よく「性犯罪は性欲が原因だ」という言説がありますが、それは違います。これを私は性欲原因論と呼んでいますが、これでは性犯罪の本質は理解できないままです。加害者本人も「これは自分の性欲が原因で、自分はそれが抑えられなかったからだ」と思い込んでしまうからです。
しかし、小児性犯罪に限らず、痴漢や盗撮などあらゆる性犯罪の文脈において、彼らが「性欲が原因」と考えるようになるのも無理はないと思わされることもあります。とくに痴漢の場合、その傾向は甚だしいものです。

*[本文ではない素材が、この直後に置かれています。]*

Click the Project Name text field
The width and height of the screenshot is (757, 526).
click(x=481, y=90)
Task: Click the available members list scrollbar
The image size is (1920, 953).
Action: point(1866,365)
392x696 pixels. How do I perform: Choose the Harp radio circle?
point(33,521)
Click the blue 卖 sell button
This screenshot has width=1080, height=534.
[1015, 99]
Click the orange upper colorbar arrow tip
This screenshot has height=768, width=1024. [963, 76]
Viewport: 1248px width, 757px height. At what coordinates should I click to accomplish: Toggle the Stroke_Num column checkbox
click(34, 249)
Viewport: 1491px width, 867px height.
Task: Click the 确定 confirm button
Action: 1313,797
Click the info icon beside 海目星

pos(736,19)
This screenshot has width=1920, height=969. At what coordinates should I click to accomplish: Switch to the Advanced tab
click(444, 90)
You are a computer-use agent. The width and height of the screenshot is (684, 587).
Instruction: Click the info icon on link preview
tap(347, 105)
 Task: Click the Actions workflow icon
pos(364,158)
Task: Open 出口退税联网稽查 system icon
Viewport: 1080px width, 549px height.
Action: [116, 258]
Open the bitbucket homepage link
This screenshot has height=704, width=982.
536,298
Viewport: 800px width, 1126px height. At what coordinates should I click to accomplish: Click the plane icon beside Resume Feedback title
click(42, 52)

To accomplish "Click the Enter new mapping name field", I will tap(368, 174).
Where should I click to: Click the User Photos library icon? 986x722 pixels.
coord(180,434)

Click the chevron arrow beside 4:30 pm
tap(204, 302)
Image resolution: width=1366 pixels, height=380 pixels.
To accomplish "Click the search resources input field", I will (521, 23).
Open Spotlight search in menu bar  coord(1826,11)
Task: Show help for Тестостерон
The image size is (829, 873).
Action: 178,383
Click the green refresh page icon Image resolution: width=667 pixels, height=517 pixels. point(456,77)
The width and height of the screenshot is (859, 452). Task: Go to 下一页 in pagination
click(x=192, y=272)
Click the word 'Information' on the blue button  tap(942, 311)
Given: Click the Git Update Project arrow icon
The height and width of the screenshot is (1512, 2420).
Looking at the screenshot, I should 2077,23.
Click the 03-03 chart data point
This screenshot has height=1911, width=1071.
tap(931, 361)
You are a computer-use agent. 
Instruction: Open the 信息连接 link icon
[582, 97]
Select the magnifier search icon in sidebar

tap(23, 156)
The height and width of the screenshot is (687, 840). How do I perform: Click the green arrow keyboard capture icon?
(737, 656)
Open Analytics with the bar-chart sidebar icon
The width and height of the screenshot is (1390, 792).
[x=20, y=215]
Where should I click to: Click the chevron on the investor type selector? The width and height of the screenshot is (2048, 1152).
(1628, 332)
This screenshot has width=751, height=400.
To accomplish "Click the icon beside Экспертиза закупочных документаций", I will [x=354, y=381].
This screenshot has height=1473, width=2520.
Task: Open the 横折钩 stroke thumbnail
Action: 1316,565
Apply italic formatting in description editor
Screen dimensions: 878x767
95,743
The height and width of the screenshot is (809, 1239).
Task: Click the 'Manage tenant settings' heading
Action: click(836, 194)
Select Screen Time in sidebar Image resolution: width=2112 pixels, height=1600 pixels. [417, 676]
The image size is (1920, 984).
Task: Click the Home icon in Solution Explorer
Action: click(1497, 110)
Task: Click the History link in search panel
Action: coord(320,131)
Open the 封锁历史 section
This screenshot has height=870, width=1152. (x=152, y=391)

『痴漢とはなにか 被害と冤罪をめぐる社会学』(エトセトラブックス、2019年)を著した牧野雅子さんには警察官として勤務した経験がありますが、警察には「性欲を主体として調書を取る」というマニュアルがあることが同書では明かされています。
これはクリニックの加害経験者らから聞くエピソードと一致します。彼らのほとんどに逮捕された経験がありますが、警察で取り調べを受けたときのことを聞くと、「性欲を抑えきれなくて犯行に及んだのだ」というストーリーが用意されており、それを認めるだけだったという話がたびたび出てきます。なかには、警官から「妻とはセックスレスかぁ、それはお前もつらかっただろう」と気の毒がられた、と話す人もいました。